What to produce » Copy out every line of the entries below that contains the string "Where", matching its capitalization exactly.

Task inputs »
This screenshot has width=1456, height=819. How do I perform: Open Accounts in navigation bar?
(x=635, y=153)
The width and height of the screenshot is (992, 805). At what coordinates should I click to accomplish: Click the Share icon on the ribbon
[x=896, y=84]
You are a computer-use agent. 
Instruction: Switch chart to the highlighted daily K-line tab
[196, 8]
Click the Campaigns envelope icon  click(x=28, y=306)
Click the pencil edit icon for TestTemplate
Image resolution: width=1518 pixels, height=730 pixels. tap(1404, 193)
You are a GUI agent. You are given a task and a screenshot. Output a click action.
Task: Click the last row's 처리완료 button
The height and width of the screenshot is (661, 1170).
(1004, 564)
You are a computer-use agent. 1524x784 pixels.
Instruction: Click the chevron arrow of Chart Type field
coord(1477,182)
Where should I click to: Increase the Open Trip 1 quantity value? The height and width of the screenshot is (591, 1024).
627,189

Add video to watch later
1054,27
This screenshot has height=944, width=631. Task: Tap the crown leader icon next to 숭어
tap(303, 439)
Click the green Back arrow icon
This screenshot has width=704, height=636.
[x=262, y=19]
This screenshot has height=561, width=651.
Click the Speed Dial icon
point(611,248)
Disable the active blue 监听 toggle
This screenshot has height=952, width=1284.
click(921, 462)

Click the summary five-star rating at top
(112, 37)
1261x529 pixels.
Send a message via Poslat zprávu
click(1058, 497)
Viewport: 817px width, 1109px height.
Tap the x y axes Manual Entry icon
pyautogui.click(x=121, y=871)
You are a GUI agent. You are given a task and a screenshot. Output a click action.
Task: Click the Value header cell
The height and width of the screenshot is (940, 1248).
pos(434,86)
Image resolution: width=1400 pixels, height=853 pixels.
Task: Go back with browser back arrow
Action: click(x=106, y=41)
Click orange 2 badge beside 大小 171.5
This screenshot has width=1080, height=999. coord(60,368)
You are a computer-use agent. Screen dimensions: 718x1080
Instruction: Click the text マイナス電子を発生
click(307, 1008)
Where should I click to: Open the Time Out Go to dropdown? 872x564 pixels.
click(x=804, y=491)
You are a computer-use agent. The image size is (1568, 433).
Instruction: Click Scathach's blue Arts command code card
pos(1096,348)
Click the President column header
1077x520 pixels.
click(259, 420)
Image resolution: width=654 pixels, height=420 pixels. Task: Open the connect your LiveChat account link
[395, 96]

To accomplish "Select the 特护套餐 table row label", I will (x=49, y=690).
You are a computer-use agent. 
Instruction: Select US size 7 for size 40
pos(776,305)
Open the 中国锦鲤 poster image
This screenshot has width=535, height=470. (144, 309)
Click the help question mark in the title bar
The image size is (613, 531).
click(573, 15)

Answer for the task »
Where should I click to: Increase the Open Trip 1 quantity value? The height and width of the screenshot is (591, 1024).
Where should I click to: Open the Time Out Go to dropdown? 872x564 pixels.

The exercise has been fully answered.